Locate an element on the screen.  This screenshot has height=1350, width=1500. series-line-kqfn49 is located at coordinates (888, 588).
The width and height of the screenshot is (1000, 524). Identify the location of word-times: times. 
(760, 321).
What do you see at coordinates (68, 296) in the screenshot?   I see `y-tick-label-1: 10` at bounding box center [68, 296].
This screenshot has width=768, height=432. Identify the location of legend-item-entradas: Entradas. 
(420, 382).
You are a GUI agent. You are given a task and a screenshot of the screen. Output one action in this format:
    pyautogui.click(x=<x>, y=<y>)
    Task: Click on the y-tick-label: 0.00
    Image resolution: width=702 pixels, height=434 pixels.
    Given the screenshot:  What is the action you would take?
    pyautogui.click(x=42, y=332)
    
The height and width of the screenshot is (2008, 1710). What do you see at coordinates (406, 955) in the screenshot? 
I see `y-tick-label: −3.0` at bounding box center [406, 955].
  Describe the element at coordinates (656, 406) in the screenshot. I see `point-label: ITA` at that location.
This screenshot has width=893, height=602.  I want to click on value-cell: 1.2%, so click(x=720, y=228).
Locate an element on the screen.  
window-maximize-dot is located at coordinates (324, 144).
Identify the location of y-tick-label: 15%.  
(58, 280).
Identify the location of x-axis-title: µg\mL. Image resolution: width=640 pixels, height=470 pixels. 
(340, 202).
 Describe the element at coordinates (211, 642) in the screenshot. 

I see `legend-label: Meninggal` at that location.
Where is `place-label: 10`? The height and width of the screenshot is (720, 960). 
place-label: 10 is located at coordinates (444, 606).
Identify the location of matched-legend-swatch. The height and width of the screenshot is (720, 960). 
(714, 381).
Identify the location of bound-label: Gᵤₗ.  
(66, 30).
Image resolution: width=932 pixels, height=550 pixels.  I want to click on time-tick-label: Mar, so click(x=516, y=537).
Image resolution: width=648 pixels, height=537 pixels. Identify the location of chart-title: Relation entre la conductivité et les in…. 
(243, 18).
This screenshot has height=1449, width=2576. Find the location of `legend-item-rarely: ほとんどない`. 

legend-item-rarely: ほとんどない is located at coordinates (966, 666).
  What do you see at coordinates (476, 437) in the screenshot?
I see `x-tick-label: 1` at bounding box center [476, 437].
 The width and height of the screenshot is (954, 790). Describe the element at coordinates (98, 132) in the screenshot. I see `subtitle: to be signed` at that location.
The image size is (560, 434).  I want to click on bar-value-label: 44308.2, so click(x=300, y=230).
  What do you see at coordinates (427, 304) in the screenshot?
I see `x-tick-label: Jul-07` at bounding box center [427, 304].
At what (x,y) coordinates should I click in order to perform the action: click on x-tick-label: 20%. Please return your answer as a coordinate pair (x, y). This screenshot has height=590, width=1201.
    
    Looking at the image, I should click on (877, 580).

++++

Por favor, edita los registros reemplazando "Identify the location of" por "Determine the location of" y deja todo lo demás intacto.

Locate an element on the screen.  This screenshot has height=1350, width=1500. series-line-kqfn49 is located at coordinates (888, 588).
The width and height of the screenshot is (1000, 524). Determine the location of word-times: times. 
(760, 321).
What do you see at coordinates (68, 296) in the screenshot?   I see `y-tick-label-1: 10` at bounding box center [68, 296].
This screenshot has width=768, height=432. Determine the location of legend-item-entradas: Entradas. 
(420, 382).
You are a GUI agent. You are given a task and a screenshot of the screen. Output one action in this format:
    pyautogui.click(x=<x>, y=<y>)
    Task: Click on the y-tick-label: 0.00
    Image resolution: width=702 pixels, height=434 pixels.
    Given the screenshot:  What is the action you would take?
    pyautogui.click(x=42, y=332)
    
The height and width of the screenshot is (2008, 1710). What do you see at coordinates (406, 955) in the screenshot? 
I see `y-tick-label: −3.0` at bounding box center [406, 955].
  Describe the element at coordinates (656, 406) in the screenshot. I see `point-label: ITA` at that location.
This screenshot has width=893, height=602.  I want to click on value-cell: 1.2%, so click(x=720, y=228).
Locate an element on the screen.  
window-maximize-dot is located at coordinates (324, 144).
Determine the location of y-tick-label: 15%.  
(58, 280).
Determine the location of x-axis-title: µg\mL. Image resolution: width=640 pixels, height=470 pixels. 
(340, 202).
 Describe the element at coordinates (211, 642) in the screenshot. 

I see `legend-label: Meninggal` at that location.
Where is `place-label: 10`? The height and width of the screenshot is (720, 960). 
place-label: 10 is located at coordinates (444, 606).
Determine the location of matched-legend-swatch. The height and width of the screenshot is (720, 960). 
(714, 381).
Determine the location of bound-label: Gᵤₗ.  
(66, 30).
Image resolution: width=932 pixels, height=550 pixels.  I want to click on time-tick-label: Mar, so click(x=516, y=537).
Image resolution: width=648 pixels, height=537 pixels. Determine the location of chart-title: Relation entre la conductivité et les in…. 
(243, 18).
This screenshot has height=1449, width=2576. Find the location of `legend-item-rarely: ほとんどない`. 

legend-item-rarely: ほとんどない is located at coordinates (966, 666).
  What do you see at coordinates (476, 437) in the screenshot?
I see `x-tick-label: 1` at bounding box center [476, 437].
 The width and height of the screenshot is (954, 790). Describe the element at coordinates (98, 132) in the screenshot. I see `subtitle: to be signed` at that location.
The image size is (560, 434).  I want to click on bar-value-label: 44308.2, so click(x=300, y=230).
  What do you see at coordinates (427, 304) in the screenshot?
I see `x-tick-label: Jul-07` at bounding box center [427, 304].
At what (x,y) coordinates should I click in order to perform the action: click on x-tick-label: 20%. Please return your answer as a coordinate pair (x, y). This screenshot has height=590, width=1201.
    
    Looking at the image, I should click on (877, 580).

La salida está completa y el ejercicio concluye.